Research and Deep Dives

  • /deepdive — Goes far beyond the surface on any topic

  • FACTCHECK — Verifies claims and flags anything that might be wrong

  • /sources — Backs up every statement with where the information came from

  • COMPARE — Puts two or more options side by side with a clear winner

  • /investigate — Researches a topic like a journalist chasing a story

  • TRENDSCAN — Identifies what is happening right now in any space

  • /extract — Pulls the exact information you need from a long document

  • TIMELINE — Maps out the full history of a topic in order

  • /digest — Reads everything and gives you only what matters

  • DOSSIER — Compiles a full briefing on any topic, person, or company

Thinking and Strategy

  • /redteam — Tears your idea apart to find every weakness

  • PARETO — Finds the 20 percent of actions that drive 80 percent of results

  • /swot — Runs a full strengths, weaknesses, opportunities, threats analysis

  • WARGAME — Simulates how competitors or opponents would respond

  • /premortem — Imagines your plan already failed and figures out why

  • LEVERAGE — Finds the one move that changes everything else

  • /audit — Reviews your work and flags every issue it can find

  • BOTTLENECK — Identifies the one thing slowing everything down

  • /scenario — Plays out multiple futures so you can plan for each one

  • BLINDSPOT — Surfaces the risks and angles you have not considered yet

Analysis and Learning

  • OODA — Analyzes a situation through observe, orient, decide, and act

  • /deepthink — Forces Claude to reason through every layer before answering

  • L99 — Pushes the response to the highest possible level of depth

  • CHAINLOGIC — Walks through each reasoning step so you can follow the logic

  • /unpack — Breaks a complex idea into every piece that makes it work

  • INVERT — Solves the problem by thinking about it completely backwards

  • /layered — Gives the answer at surface level, mid level, and expert level

  • XRAY — Sees through the obvious answer to find what is really going on

  • /teachme — Turns the response into a lesson instead of just an answer

  • MASTERCLASS — Teaches a topic like a world-class expert would

Power Commands

  • /godmode — Unlocks the most detailed and comprehensive response possible

  • /autoprompt — Takes your rough idea and builds the perfect prompt for it

  • MEGAPROMPT — Generates a long, detailed prompt that gets exactly what you want

  • /chain — Runs multiple prompts in sequence, each building on the last

  • PERSONA — Makes Claude respond as a specific type of expert

  • CONTEXT — Loads background information so every response is more relevant

  • PROMPTFIX — Takes a bad prompt and rewrites it so it actually works

  • OPERATOR — Handles a task end-to-end without needing more input

  • SENTINEL — Reviews everything for errors, risks, and missed details

  • CEOMODE — Responds like a CEO making high-stakes business decisions

The One Thing Most People Get Wrong About Prompt Commands

Commands do not compensate for a bad brief.
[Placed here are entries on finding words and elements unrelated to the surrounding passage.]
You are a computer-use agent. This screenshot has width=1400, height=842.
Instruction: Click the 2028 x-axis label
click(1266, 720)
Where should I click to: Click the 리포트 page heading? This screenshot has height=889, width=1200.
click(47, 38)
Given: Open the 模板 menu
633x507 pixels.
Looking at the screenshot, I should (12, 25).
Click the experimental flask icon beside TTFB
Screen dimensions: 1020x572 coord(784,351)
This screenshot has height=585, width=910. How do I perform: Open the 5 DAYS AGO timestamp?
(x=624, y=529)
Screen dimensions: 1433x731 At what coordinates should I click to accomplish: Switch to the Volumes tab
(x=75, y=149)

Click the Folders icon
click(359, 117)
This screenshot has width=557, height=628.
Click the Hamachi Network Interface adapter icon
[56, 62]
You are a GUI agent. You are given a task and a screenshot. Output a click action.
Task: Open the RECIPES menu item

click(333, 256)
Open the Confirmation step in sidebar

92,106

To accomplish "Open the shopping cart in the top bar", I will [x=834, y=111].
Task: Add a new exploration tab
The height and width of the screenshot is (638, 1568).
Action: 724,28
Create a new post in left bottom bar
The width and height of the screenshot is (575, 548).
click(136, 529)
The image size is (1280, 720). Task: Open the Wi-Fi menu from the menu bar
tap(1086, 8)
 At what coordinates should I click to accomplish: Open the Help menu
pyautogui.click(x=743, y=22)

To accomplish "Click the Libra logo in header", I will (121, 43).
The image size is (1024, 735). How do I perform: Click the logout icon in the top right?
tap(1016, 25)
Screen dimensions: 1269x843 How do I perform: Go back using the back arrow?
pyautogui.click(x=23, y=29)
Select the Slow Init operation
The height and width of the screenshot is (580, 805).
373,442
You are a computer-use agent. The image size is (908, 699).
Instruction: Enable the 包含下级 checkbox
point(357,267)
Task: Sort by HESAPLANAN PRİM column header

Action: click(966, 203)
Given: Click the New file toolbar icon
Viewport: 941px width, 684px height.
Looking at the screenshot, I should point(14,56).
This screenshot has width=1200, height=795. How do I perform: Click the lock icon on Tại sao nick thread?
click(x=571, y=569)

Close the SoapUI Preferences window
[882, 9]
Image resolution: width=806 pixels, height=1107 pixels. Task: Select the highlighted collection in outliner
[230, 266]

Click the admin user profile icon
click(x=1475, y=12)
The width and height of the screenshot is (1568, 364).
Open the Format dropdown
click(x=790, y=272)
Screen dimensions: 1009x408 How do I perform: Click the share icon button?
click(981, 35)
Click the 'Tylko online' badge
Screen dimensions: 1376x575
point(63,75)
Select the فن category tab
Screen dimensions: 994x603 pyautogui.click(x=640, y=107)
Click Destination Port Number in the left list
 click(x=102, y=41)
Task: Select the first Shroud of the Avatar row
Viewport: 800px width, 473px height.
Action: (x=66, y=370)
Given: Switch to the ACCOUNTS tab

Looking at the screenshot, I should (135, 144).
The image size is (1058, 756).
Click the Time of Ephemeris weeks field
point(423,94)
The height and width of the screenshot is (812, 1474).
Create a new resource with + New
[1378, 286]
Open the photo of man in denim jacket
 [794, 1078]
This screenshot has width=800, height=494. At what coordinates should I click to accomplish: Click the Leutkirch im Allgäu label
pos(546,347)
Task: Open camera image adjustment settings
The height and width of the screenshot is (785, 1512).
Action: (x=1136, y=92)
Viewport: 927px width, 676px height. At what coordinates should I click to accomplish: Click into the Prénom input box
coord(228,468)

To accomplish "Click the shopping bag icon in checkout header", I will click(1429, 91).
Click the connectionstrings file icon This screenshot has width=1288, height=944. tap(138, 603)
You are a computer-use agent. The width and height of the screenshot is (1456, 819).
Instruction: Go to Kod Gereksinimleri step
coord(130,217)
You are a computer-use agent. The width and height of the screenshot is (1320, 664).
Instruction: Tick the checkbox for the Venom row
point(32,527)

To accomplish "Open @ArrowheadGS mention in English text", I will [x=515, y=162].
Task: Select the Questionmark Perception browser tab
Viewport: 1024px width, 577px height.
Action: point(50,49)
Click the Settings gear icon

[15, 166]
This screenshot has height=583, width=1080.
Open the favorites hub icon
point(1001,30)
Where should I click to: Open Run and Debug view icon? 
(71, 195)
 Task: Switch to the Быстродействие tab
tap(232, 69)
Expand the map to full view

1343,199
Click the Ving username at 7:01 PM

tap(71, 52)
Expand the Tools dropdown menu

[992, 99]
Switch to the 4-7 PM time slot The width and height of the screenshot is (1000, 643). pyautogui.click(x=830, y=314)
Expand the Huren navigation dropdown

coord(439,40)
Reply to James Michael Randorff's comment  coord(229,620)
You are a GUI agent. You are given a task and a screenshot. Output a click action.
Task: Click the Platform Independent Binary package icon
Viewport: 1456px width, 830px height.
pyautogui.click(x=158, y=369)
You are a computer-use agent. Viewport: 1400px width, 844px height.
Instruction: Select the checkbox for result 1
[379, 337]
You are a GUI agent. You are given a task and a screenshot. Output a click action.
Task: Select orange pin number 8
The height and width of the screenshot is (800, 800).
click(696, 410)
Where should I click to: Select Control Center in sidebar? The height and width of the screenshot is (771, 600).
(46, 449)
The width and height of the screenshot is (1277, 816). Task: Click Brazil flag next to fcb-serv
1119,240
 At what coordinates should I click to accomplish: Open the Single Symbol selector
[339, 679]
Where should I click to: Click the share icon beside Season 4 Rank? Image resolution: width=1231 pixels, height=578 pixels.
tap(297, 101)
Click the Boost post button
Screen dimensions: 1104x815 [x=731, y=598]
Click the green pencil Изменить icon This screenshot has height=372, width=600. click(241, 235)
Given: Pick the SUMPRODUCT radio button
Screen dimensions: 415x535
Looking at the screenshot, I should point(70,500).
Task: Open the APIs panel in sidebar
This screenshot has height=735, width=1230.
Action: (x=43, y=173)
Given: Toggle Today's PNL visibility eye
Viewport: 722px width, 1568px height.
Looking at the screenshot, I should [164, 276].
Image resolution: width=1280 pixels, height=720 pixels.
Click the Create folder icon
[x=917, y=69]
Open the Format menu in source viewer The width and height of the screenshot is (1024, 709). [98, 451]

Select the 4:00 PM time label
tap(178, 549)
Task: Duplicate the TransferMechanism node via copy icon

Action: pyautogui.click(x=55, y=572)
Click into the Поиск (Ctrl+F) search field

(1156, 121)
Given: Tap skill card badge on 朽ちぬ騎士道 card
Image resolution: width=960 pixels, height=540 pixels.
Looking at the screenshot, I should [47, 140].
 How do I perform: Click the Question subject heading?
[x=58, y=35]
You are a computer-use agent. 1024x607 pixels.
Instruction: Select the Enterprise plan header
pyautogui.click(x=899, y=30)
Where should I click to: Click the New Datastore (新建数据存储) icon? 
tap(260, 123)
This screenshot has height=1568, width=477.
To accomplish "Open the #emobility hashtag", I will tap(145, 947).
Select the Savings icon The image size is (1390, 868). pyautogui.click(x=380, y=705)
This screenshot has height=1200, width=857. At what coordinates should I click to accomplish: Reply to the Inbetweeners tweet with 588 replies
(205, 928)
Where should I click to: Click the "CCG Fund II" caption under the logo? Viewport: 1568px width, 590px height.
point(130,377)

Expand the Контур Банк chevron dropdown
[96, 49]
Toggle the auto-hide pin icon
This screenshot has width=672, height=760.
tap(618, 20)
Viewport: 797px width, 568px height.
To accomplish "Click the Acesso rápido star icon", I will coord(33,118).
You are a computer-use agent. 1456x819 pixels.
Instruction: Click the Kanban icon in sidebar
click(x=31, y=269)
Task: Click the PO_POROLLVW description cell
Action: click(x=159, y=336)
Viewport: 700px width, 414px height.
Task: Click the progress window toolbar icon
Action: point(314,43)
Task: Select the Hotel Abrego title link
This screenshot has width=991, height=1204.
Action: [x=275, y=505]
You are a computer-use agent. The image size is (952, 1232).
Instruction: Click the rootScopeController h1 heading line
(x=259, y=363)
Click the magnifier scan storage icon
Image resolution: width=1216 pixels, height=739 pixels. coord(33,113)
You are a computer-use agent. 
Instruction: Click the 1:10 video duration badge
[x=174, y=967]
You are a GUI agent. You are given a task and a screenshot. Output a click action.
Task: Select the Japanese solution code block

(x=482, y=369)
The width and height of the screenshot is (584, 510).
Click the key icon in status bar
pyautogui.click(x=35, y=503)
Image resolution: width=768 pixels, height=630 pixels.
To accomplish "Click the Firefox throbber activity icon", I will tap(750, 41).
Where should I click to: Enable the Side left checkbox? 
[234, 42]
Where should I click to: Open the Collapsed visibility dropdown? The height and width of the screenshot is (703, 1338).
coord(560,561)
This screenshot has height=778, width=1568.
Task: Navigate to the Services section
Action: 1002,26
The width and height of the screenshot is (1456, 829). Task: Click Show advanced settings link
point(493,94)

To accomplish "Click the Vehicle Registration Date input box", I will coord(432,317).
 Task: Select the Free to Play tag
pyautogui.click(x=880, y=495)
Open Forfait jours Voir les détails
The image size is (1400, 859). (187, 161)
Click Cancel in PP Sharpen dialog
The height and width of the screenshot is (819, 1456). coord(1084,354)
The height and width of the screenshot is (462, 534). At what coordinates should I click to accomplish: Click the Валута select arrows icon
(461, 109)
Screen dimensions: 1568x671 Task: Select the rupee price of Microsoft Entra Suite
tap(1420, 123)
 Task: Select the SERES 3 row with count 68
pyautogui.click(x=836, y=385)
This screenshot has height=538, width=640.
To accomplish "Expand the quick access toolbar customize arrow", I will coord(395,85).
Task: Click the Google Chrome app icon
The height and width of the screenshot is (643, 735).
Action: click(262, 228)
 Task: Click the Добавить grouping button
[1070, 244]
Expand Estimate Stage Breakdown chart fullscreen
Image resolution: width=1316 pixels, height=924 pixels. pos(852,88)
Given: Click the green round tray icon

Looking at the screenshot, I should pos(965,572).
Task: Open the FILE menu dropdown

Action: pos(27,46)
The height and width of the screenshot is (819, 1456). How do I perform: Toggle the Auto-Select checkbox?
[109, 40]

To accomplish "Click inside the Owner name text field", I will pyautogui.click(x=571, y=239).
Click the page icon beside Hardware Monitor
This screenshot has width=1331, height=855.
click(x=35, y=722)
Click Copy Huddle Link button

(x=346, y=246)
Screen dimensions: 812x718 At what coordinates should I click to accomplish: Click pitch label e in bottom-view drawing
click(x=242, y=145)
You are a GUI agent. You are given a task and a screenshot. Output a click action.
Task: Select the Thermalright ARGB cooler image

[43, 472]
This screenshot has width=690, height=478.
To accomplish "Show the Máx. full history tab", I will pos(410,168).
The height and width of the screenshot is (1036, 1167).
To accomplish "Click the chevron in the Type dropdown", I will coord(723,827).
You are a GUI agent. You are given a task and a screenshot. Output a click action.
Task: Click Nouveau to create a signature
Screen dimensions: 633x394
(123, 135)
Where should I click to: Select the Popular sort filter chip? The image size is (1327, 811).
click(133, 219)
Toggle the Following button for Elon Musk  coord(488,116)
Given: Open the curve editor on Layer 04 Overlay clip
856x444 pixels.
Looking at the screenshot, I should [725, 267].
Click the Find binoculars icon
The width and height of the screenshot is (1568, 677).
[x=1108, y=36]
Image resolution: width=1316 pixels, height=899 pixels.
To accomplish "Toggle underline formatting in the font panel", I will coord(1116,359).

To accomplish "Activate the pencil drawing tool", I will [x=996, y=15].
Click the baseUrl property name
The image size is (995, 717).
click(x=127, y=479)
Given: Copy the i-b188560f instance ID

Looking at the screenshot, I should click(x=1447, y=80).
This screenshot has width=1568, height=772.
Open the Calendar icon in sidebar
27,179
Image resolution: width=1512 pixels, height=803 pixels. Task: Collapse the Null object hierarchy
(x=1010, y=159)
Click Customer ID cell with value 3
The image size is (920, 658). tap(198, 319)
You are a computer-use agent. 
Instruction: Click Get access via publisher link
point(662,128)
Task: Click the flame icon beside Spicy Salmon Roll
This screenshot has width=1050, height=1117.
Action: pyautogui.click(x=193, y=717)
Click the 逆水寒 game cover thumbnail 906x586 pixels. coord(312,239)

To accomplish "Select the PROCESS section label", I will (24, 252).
If the input is vague, the command improves the style of a vague output. It does not fix the underlying problem.

The highest leverage move is to be specific before applying any command. Tell Claude exactly what you need, who it is for, what it must accomplish, and what it must not do. Then apply the command. The combination of a precise brief and the right command produces output that is genuinely difficult to improve on.

The second most common mistake is applying too many commands at once. Stack them in sequence rather than listing ten commands in a single prompt. Each command works better when it operates on output already shaped by the previous one.

The third mistake is using commands as a substitute for thinking. /godmode does not know what you want to say. It only knows how to say it with maximum depth. The thinking still has to come from you. Commands amplify direction. They do not replace it.

Use them right, and the output speaks for itself.